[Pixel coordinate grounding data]
════════

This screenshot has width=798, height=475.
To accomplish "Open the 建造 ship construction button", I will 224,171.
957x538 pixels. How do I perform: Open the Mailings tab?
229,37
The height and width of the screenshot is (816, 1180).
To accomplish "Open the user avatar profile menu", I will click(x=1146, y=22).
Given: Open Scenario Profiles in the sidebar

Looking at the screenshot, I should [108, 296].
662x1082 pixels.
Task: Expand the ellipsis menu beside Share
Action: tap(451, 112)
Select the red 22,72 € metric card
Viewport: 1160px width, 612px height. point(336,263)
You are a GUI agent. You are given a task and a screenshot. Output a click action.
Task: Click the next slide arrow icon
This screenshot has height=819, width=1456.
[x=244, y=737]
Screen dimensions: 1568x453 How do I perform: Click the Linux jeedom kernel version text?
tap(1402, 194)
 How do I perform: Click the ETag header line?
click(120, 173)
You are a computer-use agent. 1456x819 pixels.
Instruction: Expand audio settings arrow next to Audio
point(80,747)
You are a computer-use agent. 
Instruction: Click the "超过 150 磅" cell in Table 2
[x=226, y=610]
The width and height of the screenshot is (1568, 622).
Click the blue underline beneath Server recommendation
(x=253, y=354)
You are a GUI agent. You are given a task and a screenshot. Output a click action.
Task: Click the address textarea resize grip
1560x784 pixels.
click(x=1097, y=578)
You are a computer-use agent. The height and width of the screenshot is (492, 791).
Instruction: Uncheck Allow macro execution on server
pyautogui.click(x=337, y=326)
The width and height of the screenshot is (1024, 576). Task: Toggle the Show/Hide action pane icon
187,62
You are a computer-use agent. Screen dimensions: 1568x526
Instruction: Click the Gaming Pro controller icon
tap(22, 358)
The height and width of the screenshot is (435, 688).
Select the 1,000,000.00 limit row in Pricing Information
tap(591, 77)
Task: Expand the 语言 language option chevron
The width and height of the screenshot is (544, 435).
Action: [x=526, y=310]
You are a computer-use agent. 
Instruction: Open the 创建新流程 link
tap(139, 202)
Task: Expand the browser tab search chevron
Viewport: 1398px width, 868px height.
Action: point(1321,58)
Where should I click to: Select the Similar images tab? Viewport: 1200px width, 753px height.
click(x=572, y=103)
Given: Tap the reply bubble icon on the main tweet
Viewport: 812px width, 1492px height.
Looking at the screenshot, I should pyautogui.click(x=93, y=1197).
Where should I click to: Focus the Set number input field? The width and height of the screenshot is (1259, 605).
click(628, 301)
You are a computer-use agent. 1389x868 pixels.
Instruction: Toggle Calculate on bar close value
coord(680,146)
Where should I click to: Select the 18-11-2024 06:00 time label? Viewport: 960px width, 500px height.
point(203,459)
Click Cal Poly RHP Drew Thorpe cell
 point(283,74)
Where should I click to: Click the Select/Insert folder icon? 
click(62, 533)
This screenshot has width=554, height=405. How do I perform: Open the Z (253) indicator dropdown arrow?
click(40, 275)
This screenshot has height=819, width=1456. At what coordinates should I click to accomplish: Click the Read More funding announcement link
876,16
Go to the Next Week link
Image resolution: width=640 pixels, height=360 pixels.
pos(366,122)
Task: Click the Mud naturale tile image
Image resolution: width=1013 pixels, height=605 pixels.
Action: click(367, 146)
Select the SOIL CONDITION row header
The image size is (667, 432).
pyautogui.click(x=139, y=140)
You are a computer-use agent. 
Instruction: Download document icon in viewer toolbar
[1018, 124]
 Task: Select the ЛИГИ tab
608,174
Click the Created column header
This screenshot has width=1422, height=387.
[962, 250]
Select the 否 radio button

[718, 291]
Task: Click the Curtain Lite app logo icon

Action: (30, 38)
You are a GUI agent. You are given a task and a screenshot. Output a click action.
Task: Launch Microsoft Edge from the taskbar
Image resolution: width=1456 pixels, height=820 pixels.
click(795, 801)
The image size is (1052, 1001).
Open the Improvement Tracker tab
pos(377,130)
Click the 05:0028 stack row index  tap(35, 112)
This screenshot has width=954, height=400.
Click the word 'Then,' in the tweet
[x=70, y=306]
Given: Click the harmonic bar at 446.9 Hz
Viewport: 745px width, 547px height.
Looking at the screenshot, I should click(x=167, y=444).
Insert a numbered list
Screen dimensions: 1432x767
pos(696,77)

════════

→ **TASK PROMPT**
Retype every line above with nothing changed.

→ **OUTPUT**
This screenshot has width=798, height=475.
To accomplish "Open the 建造 ship construction button", I will 224,171.
957x538 pixels. How do I perform: Open the Mailings tab?
229,37
The height and width of the screenshot is (816, 1180).
To accomplish "Open the user avatar profile menu", I will click(x=1146, y=22).
Given: Open Scenario Profiles in the sidebar

Looking at the screenshot, I should [108, 296].
662x1082 pixels.
Task: Expand the ellipsis menu beside Share
Action: tap(451, 112)
Select the red 22,72 € metric card
Viewport: 1160px width, 612px height. point(336,263)
You are a GUI agent. You are given a task and a screenshot. Output a click action.
Task: Click the next slide arrow icon
This screenshot has height=819, width=1456.
[x=244, y=737]
Screen dimensions: 1568x453 How do I perform: Click the Linux jeedom kernel version text?
tap(1402, 194)
 How do I perform: Click the ETag header line?
click(120, 173)
You are a computer-use agent. 1456x819 pixels.
Instruction: Expand audio settings arrow next to Audio
point(80,747)
You are a computer-use agent. 
Instruction: Click the "超过 150 磅" cell in Table 2
[x=226, y=610]
The width and height of the screenshot is (1568, 622).
Click the blue underline beneath Server recommendation
(x=253, y=354)
You are a GUI agent. You are given a task and a screenshot. Output a click action.
Task: Click the address textarea resize grip
1560x784 pixels.
click(x=1097, y=578)
You are a computer-use agent. The height and width of the screenshot is (492, 791).
Instruction: Uncheck Allow macro execution on server
pyautogui.click(x=337, y=326)
The width and height of the screenshot is (1024, 576). Task: Toggle the Show/Hide action pane icon
187,62
You are a computer-use agent. Screen dimensions: 1568x526
Instruction: Click the Gaming Pro controller icon
tap(22, 358)
The height and width of the screenshot is (435, 688).
Select the 1,000,000.00 limit row in Pricing Information
tap(591, 77)
Task: Expand the 语言 language option chevron
The width and height of the screenshot is (544, 435).
Action: [x=526, y=310]
You are a computer-use agent. 
Instruction: Open the 创建新流程 link
tap(139, 202)
Task: Expand the browser tab search chevron
Viewport: 1398px width, 868px height.
Action: point(1321,58)
Where should I click to: Select the Similar images tab? Viewport: 1200px width, 753px height.
click(x=572, y=103)
Given: Tap the reply bubble icon on the main tweet
Viewport: 812px width, 1492px height.
Looking at the screenshot, I should pyautogui.click(x=93, y=1197).
Where should I click to: Focus the Set number input field? The width and height of the screenshot is (1259, 605).
click(628, 301)
You are a computer-use agent. 1389x868 pixels.
Instruction: Toggle Calculate on bar close value
coord(680,146)
Where should I click to: Select the 18-11-2024 06:00 time label? Viewport: 960px width, 500px height.
point(203,459)
Click Cal Poly RHP Drew Thorpe cell
 point(283,74)
Where should I click to: Click the Select/Insert folder icon? 
click(62, 533)
This screenshot has width=554, height=405. How do I perform: Open the Z (253) indicator dropdown arrow?
click(40, 275)
This screenshot has height=819, width=1456. At what coordinates should I click to accomplish: Click the Read More funding announcement link
876,16
Go to the Next Week link
Image resolution: width=640 pixels, height=360 pixels.
pos(366,122)
Task: Click the Mud naturale tile image
Image resolution: width=1013 pixels, height=605 pixels.
Action: click(367, 146)
Select the SOIL CONDITION row header
The image size is (667, 432).
pyautogui.click(x=139, y=140)
You are a computer-use agent. 
Instruction: Download document icon in viewer toolbar
[1018, 124]
 Task: Select the ЛИГИ tab
608,174
Click the Created column header
This screenshot has width=1422, height=387.
[962, 250]
Select the 否 radio button

[718, 291]
Task: Click the Curtain Lite app logo icon

Action: (30, 38)
You are a GUI agent. You are given a task and a screenshot. Output a click action.
Task: Launch Microsoft Edge from the taskbar
Image resolution: width=1456 pixels, height=820 pixels.
click(795, 801)
The image size is (1052, 1001).
Open the Improvement Tracker tab
pos(377,130)
Click the 05:0028 stack row index  tap(35, 112)
This screenshot has width=954, height=400.
Click the word 'Then,' in the tweet
[x=70, y=306]
Given: Click the harmonic bar at 446.9 Hz
Viewport: 745px width, 547px height.
Looking at the screenshot, I should click(x=167, y=444).
Insert a numbered list
Screen dimensions: 1432x767
pos(696,77)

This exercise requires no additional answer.